In objecting to the legislation, McCall has exposed a fundamental reality of school choice: it's too difficult to achieve economies of scale in sparsely populated areas. This explains why charter schools as well as vouchers are largely urban phenomena.
In addition, McCall’s opposition underscores the importance of public schools to rural communities across the country. As hubs for football, basketball, and baseball games as well as dramas and musicals, rural public schools serve a vital civic function. Competing schools, whether in the form of charter or private schools, pose an existential threat to not only public schools but also rural communities defined by them.

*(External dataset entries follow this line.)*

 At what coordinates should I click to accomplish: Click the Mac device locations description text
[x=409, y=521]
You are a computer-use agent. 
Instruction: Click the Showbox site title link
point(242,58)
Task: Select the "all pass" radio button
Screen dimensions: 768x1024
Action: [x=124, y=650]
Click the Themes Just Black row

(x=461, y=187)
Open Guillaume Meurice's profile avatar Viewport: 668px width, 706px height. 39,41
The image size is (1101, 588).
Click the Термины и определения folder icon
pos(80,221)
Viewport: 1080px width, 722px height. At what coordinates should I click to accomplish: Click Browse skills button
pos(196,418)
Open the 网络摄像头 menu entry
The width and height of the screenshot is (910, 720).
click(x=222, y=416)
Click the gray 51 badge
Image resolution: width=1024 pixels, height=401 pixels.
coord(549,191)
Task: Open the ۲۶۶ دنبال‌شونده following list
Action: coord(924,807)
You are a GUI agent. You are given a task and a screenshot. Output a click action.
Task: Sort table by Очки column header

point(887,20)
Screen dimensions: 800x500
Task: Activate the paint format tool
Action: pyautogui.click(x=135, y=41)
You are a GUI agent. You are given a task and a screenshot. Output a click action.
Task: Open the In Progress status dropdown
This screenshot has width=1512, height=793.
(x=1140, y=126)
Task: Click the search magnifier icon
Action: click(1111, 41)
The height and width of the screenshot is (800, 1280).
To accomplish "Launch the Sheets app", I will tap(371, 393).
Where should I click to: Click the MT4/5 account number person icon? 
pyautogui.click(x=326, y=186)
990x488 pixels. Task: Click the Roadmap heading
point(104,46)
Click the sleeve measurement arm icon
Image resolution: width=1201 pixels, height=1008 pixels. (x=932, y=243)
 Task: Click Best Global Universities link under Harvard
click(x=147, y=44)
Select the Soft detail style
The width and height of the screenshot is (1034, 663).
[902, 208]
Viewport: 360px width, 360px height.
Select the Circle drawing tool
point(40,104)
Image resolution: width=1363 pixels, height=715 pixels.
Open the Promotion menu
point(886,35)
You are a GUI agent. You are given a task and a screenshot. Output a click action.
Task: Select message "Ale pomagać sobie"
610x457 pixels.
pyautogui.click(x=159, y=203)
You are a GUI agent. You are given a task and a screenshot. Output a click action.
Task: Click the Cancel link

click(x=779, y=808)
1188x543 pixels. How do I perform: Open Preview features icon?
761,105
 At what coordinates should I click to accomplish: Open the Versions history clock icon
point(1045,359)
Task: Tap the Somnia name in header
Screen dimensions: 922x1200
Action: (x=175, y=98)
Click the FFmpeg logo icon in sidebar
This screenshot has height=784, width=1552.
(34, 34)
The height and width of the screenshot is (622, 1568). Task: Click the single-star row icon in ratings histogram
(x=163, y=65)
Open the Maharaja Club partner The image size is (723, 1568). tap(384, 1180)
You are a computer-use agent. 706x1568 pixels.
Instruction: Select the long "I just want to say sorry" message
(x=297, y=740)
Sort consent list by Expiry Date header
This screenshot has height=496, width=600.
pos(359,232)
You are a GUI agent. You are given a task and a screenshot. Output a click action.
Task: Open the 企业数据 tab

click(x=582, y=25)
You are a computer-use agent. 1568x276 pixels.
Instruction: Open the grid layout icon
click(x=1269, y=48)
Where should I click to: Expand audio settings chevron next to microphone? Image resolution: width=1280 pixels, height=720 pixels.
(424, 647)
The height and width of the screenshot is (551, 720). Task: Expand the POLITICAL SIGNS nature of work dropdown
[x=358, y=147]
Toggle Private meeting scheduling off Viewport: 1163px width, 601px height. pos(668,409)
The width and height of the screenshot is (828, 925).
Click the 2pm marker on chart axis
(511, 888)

McCall’s Republican credentials are beyond question. “Over his five-year tenure, the fourth-generation family banker and fiscal conservative,” reported U.S. News & World Report, “has secured cuts to personal and corporate income taxes, authored legislation restricting federal overreach into Oklahoma’s state affairs and oversaw an expansion of Republicans in the statehouse, from 72 members in his first term as speaker in 2016 to a record 82 members today.”
McCall has nevertheless become a target of the Club for Growth, Washington’s deep-pocketed conservative political action committee, which, according to U.S. News & World Report, “is running a five-figure ad buy against McCall, accusing the leader of ‘silencing parents.’”
“Previously there were few repercussions to opposing school choice, but that has changed,” said David McIntosh, the president of Club for Growth, reported U.S. News & World Report. “During the pandemic, more and more parents began paying attention to our public schools and they didn’t like what they saw.”
McIntosh made clear in visceral terms that in his opinion there is no room in the Republican Party for McCall and other opponents of vouchers, education savings accounts, tuition tax credit scholarships, or charter schools: “School choice is the new litmus test for Republicans. Self-proclaimed conservatives who oppose school choice are nothing short of political whores, and we will find and support challengers to these RINOs,” the defamatory acronym for “Republican in name only.”
U.S. News & World Report noted that Florida’s Senator Rick Scott, chairman of the National Republican Senatorial Committee, made school choice the top objective of his 11-point agenda. That primary goal of his manifesto reads: “Parents, not government, will choose the best schools for their kids. We will enact equal opportunity in education(school choice) so no child will be sent to a failing school simply because of their zip code.”